- [SELECTED PASSAGE]:
********

Artificial Intelligence (AI) applications like ChatGPT use artificial neural networks, which mimic brain cells, trained on huge data sets with high energy consumption. Spiking neurons, which use less energy, could solve this issue, but training them has been challenging. A recent study from University of Bonn researchers offers a solution, potentially leading to more energy-efficient AI. The researchers have described the methods and findings of this study in a paper published in Physical Review Letters.

The human brain is remarkable; it uses little energy yet can do complex tasks. AI, while powerful, consumes vast energy. Like the brain, AI uses neural networks but in a continuous flow, unlike biological neurons that send short bursts or spikes.

Making artificial neural networks more brain-like

“Biological neurons do things differently,” explains researcher Raoul-Martin Memmesheimer in a press release issued by University of Bonn. “They communicate with the help of short voltage pulses, known as action potentials or spikes. These occur fairly rarely, so the networks get by on much less energy.”

Training neural networks involves showing them examples, like photos, to recognize objects. Standard networks adjust their connections gradually, but spiking networks can’t do this smoothly because they either spike or don’t. The researchers explain that in these networks spikes can only shift in time, not intensity.

This timing shift means that even with spiking neurons, you can still adjust how neurons influence each other, much like with traditional networks, in terms of both the strengths of the connections and the timings of the spikes. This adjustment can be done continuously, matching the effective training methods of non-spiking networks.

The Bonn researchers have shown this approach works by teaching a spiking network to identify handwritten numbers. They plan to scale up, aiming for speech recognition next. This could make AI training more energy-efficient, aligning with how biological brains operate, potentially revolutionizing AI development.

********

- [DATA TO EXAMINE]:

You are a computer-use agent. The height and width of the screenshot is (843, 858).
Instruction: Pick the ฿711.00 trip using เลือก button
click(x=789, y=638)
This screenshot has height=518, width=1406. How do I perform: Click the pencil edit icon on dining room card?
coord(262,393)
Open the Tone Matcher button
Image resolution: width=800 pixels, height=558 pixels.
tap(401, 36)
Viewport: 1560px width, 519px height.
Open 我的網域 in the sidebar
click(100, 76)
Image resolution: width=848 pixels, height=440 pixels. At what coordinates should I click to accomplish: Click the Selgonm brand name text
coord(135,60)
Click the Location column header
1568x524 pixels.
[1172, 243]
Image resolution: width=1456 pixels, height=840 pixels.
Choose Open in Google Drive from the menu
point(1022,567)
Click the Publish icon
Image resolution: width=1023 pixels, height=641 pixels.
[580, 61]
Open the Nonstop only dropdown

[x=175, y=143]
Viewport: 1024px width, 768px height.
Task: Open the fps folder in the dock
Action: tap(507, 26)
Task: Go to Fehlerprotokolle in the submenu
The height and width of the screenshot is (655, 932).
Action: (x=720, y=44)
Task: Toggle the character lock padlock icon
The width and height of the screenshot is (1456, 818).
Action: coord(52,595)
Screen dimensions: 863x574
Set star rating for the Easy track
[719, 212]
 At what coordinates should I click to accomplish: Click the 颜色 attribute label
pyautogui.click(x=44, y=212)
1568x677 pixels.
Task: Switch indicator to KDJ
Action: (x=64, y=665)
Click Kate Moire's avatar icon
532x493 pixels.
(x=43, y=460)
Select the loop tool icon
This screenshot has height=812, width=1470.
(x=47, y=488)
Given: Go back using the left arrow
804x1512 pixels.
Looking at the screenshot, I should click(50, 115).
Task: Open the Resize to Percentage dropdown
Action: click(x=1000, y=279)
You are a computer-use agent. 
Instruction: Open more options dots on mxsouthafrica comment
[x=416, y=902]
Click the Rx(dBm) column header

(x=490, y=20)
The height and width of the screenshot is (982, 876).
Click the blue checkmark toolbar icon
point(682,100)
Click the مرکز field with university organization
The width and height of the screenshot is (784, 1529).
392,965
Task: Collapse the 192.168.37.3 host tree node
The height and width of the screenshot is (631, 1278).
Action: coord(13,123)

********

- [WORK INSTRUCTION]:
Reproduce the article on energy-efficient spiking neural networks from "Training neural networks" up to and including "of non-spiking networks.".

- [WRITTEN RESPONSE]:
Training neural networks involves showing them examples, like photos, to recognize objects. Standard networks adjust their connections gradually, but spiking networks can’t do this smoothly because they either spike or don’t. The researchers explain that in these networks spikes can only shift in time, not intensity.

This timing shift means that even with spiking neurons, you can still adjust how neurons influence each other, much like with traditional networks, in terms of both the strengths of the connections and the timings of the spikes. This adjustment can be done continuously, matching the effective training methods of non-spiking networks.